Stored data entries:
=====

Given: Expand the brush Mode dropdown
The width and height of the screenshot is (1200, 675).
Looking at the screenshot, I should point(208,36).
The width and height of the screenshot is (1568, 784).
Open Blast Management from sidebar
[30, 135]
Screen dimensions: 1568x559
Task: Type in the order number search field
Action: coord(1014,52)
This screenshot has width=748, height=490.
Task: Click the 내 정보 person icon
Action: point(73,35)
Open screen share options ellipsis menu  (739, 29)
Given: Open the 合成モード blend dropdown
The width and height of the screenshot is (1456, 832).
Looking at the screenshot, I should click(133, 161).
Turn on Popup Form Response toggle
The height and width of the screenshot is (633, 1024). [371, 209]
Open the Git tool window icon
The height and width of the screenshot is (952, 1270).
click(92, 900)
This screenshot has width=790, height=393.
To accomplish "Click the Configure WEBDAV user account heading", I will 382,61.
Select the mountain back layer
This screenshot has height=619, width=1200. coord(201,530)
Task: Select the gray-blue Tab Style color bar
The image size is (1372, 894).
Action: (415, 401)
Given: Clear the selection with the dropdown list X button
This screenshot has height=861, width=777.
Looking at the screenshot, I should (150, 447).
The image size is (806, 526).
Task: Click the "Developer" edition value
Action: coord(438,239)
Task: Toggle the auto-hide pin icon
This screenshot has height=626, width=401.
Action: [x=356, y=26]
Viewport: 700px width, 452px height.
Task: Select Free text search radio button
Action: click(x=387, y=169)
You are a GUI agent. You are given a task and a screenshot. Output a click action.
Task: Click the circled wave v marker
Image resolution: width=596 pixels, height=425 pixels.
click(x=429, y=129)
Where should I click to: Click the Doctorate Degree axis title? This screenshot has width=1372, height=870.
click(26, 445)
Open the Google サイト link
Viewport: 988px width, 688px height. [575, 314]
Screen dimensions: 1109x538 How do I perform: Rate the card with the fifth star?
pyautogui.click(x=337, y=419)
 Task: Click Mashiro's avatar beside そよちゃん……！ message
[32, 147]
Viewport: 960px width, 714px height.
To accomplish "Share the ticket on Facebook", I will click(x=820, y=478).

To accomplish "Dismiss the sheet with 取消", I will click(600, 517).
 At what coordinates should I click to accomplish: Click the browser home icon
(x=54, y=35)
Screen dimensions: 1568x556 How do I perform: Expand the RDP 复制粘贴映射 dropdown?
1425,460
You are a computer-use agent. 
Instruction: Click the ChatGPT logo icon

=====

• Task:
Give the data again in full, keeping every line as it was.

• Completed task:
Given: Expand the brush Mode dropdown
The width and height of the screenshot is (1200, 675).
Looking at the screenshot, I should point(208,36).
The width and height of the screenshot is (1568, 784).
Open Blast Management from sidebar
[30, 135]
Screen dimensions: 1568x559
Task: Type in the order number search field
Action: coord(1014,52)
This screenshot has width=748, height=490.
Task: Click the 내 정보 person icon
Action: point(73,35)
Open screen share options ellipsis menu  (739, 29)
Given: Open the 合成モード blend dropdown
The width and height of the screenshot is (1456, 832).
Looking at the screenshot, I should click(133, 161).
Turn on Popup Form Response toggle
The height and width of the screenshot is (633, 1024). [371, 209]
Open the Git tool window icon
The height and width of the screenshot is (952, 1270).
click(92, 900)
This screenshot has width=790, height=393.
To accomplish "Click the Configure WEBDAV user account heading", I will 382,61.
Select the mountain back layer
This screenshot has height=619, width=1200. coord(201,530)
Task: Select the gray-blue Tab Style color bar
The image size is (1372, 894).
Action: (415, 401)
Given: Clear the selection with the dropdown list X button
This screenshot has height=861, width=777.
Looking at the screenshot, I should (150, 447).
The image size is (806, 526).
Task: Click the "Developer" edition value
Action: coord(438,239)
Task: Toggle the auto-hide pin icon
This screenshot has height=626, width=401.
Action: [x=356, y=26]
Viewport: 700px width, 452px height.
Task: Select Free text search radio button
Action: click(x=387, y=169)
You are a GUI agent. You are given a task and a screenshot. Output a click action.
Task: Click the circled wave v marker
Image resolution: width=596 pixels, height=425 pixels.
click(x=429, y=129)
Where should I click to: Click the Doctorate Degree axis title? This screenshot has width=1372, height=870.
click(26, 445)
Open the Google サイト link
Viewport: 988px width, 688px height. [575, 314]
Screen dimensions: 1109x538 How do I perform: Rate the card with the fifth star?
pyautogui.click(x=337, y=419)
 Task: Click Mashiro's avatar beside そよちゃん……！ message
[32, 147]
Viewport: 960px width, 714px height.
To accomplish "Share the ticket on Facebook", I will click(x=820, y=478).

To accomplish "Dismiss the sheet with 取消", I will click(600, 517).
 At what coordinates should I click to accomplish: Click the browser home icon
(x=54, y=35)
Screen dimensions: 1568x556 How do I perform: Expand the RDP 复制粘贴映射 dropdown?
1425,460
You are a computer-use agent. 
Instruction: Click the ChatGPT logo icon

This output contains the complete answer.